What this task involves:
Go through the data below and retype all of it exactly.

Input data:
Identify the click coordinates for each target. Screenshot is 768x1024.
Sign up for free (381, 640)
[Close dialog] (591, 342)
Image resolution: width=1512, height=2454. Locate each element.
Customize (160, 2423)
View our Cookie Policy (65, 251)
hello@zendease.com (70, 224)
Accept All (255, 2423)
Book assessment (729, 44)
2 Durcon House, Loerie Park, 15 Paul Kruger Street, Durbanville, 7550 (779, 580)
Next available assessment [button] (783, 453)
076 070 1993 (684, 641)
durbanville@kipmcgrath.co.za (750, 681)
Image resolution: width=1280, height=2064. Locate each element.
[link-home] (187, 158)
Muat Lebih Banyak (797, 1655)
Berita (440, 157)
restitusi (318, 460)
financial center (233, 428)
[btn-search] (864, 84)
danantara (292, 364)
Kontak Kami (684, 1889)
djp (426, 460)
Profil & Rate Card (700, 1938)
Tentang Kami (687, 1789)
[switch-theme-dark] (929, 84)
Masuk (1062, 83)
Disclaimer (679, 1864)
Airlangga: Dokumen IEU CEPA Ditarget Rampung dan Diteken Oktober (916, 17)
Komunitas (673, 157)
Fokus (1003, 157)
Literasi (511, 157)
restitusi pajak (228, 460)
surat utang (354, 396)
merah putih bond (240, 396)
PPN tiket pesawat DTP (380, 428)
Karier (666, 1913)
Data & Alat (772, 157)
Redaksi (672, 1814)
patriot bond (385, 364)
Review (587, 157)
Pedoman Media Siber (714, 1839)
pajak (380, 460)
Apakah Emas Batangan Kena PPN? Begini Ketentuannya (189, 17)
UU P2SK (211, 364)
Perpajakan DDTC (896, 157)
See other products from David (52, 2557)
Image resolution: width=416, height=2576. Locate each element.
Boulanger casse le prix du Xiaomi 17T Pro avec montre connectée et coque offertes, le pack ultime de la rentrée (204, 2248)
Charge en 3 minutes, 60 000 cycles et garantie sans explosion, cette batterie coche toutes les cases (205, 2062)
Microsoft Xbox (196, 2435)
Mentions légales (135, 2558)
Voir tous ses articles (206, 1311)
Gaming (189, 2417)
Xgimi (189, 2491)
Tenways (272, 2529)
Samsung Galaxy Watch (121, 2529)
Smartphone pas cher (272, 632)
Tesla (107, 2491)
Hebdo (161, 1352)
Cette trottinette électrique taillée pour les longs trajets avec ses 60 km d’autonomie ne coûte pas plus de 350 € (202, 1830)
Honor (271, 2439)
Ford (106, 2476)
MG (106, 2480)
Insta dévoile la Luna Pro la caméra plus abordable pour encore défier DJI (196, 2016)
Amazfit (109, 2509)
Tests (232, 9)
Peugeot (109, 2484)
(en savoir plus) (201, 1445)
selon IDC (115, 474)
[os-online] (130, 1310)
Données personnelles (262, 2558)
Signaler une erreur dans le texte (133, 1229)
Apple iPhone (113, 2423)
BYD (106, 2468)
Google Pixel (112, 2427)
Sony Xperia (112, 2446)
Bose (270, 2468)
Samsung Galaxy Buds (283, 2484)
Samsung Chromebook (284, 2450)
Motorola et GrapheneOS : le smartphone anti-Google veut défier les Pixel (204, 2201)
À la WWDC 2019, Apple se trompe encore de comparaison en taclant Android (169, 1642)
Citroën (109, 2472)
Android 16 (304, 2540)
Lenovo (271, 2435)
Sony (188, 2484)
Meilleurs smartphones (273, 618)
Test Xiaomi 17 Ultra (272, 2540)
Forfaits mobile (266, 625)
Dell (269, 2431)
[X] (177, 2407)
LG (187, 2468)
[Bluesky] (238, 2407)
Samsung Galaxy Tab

Exercise output:
Identify the click coordinates for each target. Screenshot is 768x1024.
Sign up for free (381, 640)
[Close dialog] (591, 342)
Image resolution: width=1512, height=2454. Locate each element.
Customize (160, 2423)
View our Cookie Policy (65, 251)
hello@zendease.com (70, 224)
Accept All (255, 2423)
Book assessment (729, 44)
2 Durcon House, Loerie Park, 15 Paul Kruger Street, Durbanville, 7550 (779, 580)
Next available assessment [button] (783, 453)
076 070 1993 (684, 641)
durbanville@kipmcgrath.co.za (750, 681)
Image resolution: width=1280, height=2064. Locate each element.
[link-home] (187, 158)
Muat Lebih Banyak (797, 1655)
Berita (440, 157)
restitusi (318, 460)
financial center (233, 428)
[btn-search] (864, 84)
danantara (292, 364)
Kontak Kami (684, 1889)
djp (426, 460)
Profil & Rate Card (700, 1938)
Tentang Kami (687, 1789)
[switch-theme-dark] (929, 84)
Masuk (1062, 83)
Disclaimer (679, 1864)
Airlangga: Dokumen IEU CEPA Ditarget Rampung dan Diteken Oktober (916, 17)
Komunitas (673, 157)
Fokus (1003, 157)
Literasi (511, 157)
restitusi pajak (228, 460)
surat utang (354, 396)
merah putih bond (240, 396)
PPN tiket pesawat DTP (380, 428)
Karier (666, 1913)
Data & Alat (772, 157)
Redaksi (672, 1814)
patriot bond (385, 364)
Review (587, 157)
Pedoman Media Siber (714, 1839)
pajak (380, 460)
Apakah Emas Batangan Kena PPN? Begini Ketentuannya (189, 17)
UU P2SK (211, 364)
Perpajakan DDTC (896, 157)
See other products from David (52, 2557)
Image resolution: width=416, height=2576. Locate each element.
Boulanger casse le prix du Xiaomi 17T Pro avec montre connectée et coque offertes, le pack ultime de la rentrée (204, 2248)
Charge en 3 minutes, 60 000 cycles et garantie sans explosion, cette batterie coche toutes les cases (205, 2062)
Microsoft Xbox (196, 2435)
Mentions légales (135, 2558)
Voir tous ses articles (206, 1311)
Gaming (189, 2417)
Xgimi (189, 2491)
Tenways (272, 2529)
Samsung Galaxy Watch (121, 2529)
Smartphone pas cher (272, 632)
Tesla (107, 2491)
Hebdo (161, 1352)
Cette trottinette électrique taillée pour les longs trajets avec ses 60 km d’autonomie ne coûte pas plus de 350 € (202, 1830)
Honor (271, 2439)
Ford (106, 2476)
MG (106, 2480)
Insta dévoile la Luna Pro la caméra plus abordable pour encore défier DJI (196, 2016)
Amazfit (109, 2509)
Tests (232, 9)
Peugeot (109, 2484)
(en savoir plus) (201, 1445)
selon IDC (115, 474)
[os-online] (130, 1310)
Données personnelles (262, 2558)
Signaler une erreur dans le texte (133, 1229)
Apple iPhone (113, 2423)
BYD (106, 2468)
Google Pixel (112, 2427)
Sony Xperia (112, 2446)
Bose (270, 2468)
Samsung Galaxy Buds (283, 2484)
Samsung Chromebook (284, 2450)
Motorola et GrapheneOS : le smartphone anti-Google veut défier les Pixel (204, 2201)
À la WWDC 2019, Apple se trompe encore de comparaison en taclant Android (169, 1642)
Citroën (109, 2472)
Android 16 (304, 2540)
Lenovo (271, 2435)
Sony (188, 2484)
Meilleurs smartphones (273, 618)
Test Xiaomi 17 Ultra (272, 2540)
Forfaits mobile (266, 625)
Dell (269, 2431)
[X] (177, 2407)
LG (187, 2468)
[Bluesky] (238, 2407)
Samsung Galaxy Tab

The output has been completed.